According to the Washington Post, in December 2015, a state task force found that city authorities had violated rules requiring that they treat water to avoid the pipe corrosion problems that helped make the water toxic. A team of researchers who exposed the lead contamination in the city, have also said they believe city authorities knew about the health threat of the water, but did nothing to protect the residents from it.
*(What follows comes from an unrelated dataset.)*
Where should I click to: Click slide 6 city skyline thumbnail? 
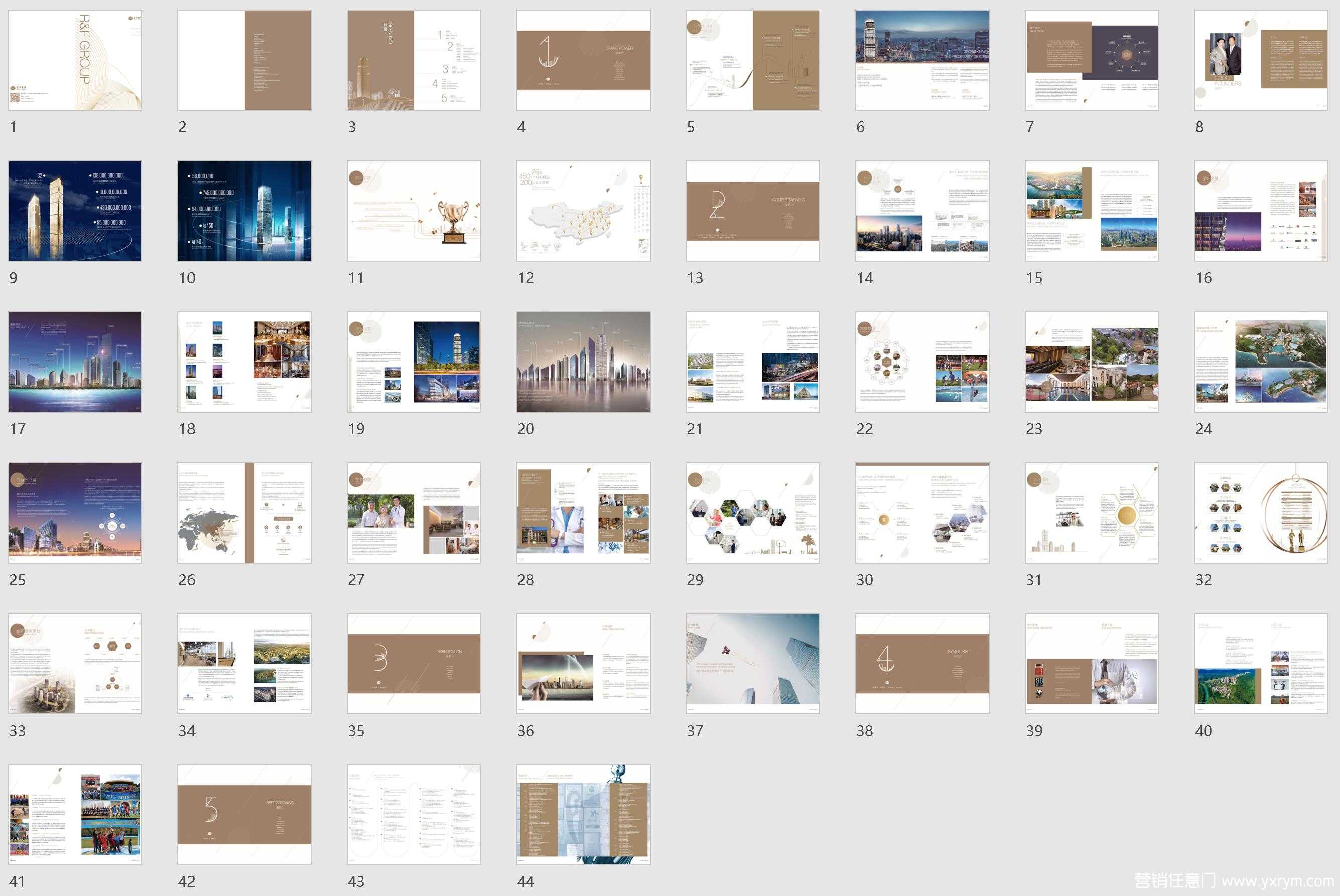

When this revelation was made public, residents demanded that the state’s governor, Rick Snyder, be arrested and prosecuted for his handling of the crisis. Many also called for his resignation, describing him as unfit for the office he is occupying. However, for the first time since the crisis broke out, Governor Snyder has appeared before a congressional hearing on the crisis in Washington. This was the third hearing on the Flint water crisis. Snyder did not testify during the earlier sessions.
During the hearing, Mr Snyder told the House Committee on Oversight and Government Reform in his opening address “Let me be blunt. This was a failure of government at all levels. Local, state and federal officials. We all failed the families of Flint.”
Governor Snyder said, although he cannot completely disassociate his office from the crisis, the root cause of the crisis is systematic failures from the Michigan Department of Environmental Quality (MDEQ).
He said “The fact is, bureaucrats created a culture that valued technical competence over common sense — and the result was that lead was leaching into residents’ water.”
Despite the accusations by members of the Committee, that he should take full responsibility of the crisis and do the honorable thing by resigning from office, Mr Snyder stood firmly on his grounds that he cannot be singled out and blamed for the poisoning of the water in Flint.
“We messed up in Michigan to begin with by doing two studies instead of corrosion controls. That fundamentally caused this problem. I have accepted responsibility because those people work for me. But it’s something different to have this continuing dialogue, to say it was solely us. This could have been stopped sooner if other people had also spoken out,” Governor Snyder said.
Snyder also blamed the Environmental Protection Agency (EPA) for being inefficient, ineffective and an unaccountable bureaucratic that allowed the crisis to continue unnecessarily.
But EPA’s administrator Gina McCarthy, who appeared before the Committee together with Snyder, said the agency cannot be blamed because the MDEQ told the EPA earlier that they had implemented corrosion controls in Flint, when they hadn’t actually done so.
Republican house member from Florida, John Mica asked Gina to resign alongside Governor Snyder. Mr Mica said “Did you see this report? A high school student could take this report and determine that kids were getting poisoned. … We’ve heard calls for resignation — I think you should be at the top of that list.”
But Gina replied “Because of the complexity of lead, we did not and could not have made a concerted judgement about whether it was a systemic problem. We were strong-armed, we were misled, we were kept at arm’s length, we couldn’t do our jobs effectively.”
Since the public became fully aware of the water situation Flint, it is said Governor Snyder has lost considerable support in the state. It is said that in the past six months, his approval rating has fallen by around 30 percent.